Membongkar Ketidakadilan dan Kehangatan Hati: Sebuah Refleksi dari Film Miracle in Cell No. 7

Film Miracle in Cell No. 7
Miracle in Cell No. 7 Movie (Sumber: Penulis)

Film asal Korea Selatan yang bertajuk Miracle in Cell No.7 ini dirilis pada tanggal 19 Juli 2013. Film ini disutradarai oleh Lee Hwan Kyung dan berhasil mendapat 4,6 juta penonton dalam kurun waktu dua minggu pertama setelah rilis dan mendapatkan penghargaan yaitu Baeksang Art Award. Film ini berhasil membuat para penonton terharu dengan jalan ceritanya.

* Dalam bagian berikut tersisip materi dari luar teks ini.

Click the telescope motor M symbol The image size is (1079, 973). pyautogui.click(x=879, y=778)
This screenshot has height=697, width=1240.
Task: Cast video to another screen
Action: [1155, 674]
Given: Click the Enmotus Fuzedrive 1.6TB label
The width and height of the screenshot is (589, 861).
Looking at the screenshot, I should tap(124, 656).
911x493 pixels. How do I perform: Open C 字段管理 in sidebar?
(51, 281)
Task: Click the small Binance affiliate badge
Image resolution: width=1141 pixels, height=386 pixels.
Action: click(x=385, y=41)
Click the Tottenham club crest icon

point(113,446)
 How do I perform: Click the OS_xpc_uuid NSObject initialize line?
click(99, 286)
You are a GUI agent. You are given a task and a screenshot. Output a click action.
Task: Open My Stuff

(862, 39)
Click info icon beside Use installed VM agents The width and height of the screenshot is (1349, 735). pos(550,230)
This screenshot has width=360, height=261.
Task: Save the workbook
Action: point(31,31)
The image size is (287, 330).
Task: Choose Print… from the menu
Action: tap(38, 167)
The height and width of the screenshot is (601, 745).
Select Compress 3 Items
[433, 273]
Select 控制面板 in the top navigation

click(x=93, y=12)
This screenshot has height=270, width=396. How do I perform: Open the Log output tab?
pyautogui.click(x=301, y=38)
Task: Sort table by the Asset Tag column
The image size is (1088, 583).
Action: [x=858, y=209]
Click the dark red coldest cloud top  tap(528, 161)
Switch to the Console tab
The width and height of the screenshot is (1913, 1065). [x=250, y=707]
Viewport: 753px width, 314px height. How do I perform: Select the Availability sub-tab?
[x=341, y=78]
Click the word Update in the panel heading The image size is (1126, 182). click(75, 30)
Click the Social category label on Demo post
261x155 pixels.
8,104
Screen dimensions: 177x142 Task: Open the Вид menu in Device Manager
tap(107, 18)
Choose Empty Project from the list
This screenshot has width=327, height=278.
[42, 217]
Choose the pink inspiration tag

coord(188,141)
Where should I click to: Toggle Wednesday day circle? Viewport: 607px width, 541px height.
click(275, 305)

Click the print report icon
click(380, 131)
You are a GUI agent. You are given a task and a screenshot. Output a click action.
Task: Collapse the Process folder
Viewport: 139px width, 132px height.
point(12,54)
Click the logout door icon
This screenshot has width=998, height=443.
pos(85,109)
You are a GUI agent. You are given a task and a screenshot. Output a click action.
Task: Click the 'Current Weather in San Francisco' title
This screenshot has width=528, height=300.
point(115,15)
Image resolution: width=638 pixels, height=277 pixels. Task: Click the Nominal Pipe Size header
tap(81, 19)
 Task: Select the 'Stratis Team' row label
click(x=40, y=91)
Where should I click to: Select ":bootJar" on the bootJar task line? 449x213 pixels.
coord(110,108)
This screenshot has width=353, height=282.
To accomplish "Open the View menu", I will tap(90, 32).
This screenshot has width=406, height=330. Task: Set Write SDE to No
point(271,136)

Film ini bak rollercoaster karena membuat emosional para penonton menjadi campur aduk, film ini akan membuat penontonnya tertawa, lalu akan membuat mereka menangis. Seperti saya saat menonton film ini dibeberapa scene membuat saya tertawa dengan kekonyolan para napi di sel tersebut, namun di beberapa scene kemudian saya meneteskan air mata karena saya ikut merasakan apa yang dialami oleh karakter utama dari film tersebut.

Tentang Miracle in Cell No.7

Bagi kamu yang belum menonton, film ini memiliki alur campuran yaitu maju-mundur. Alur yang pertama merupakan alur maju yang menampilkan scene berlatar ruang sidang, yaitu menceritakan tentang Ye Seung yang telah dewasa (Park Shin-Ye) dan menjadi pembela sekaligus saksi dalam sidang kasus sang Ayah, Lee Yong Gu (Ryu Seung Ryong).

Bacaan Lainnya
DONASI

Dalam scene ini, Ye Seung berusaha membersihkan nama ayahnya dengan memberikan pembelaan yang dapat mematahkan dakwaan terhadap ayahnya. Ye Seung juga menghadirkan beberapa saksi diantara lain kepala sipir dan beberapa narapidana sel 7 yang membantu mengungkap kebenaran dari kasus ayahnya, Lee Young Gu.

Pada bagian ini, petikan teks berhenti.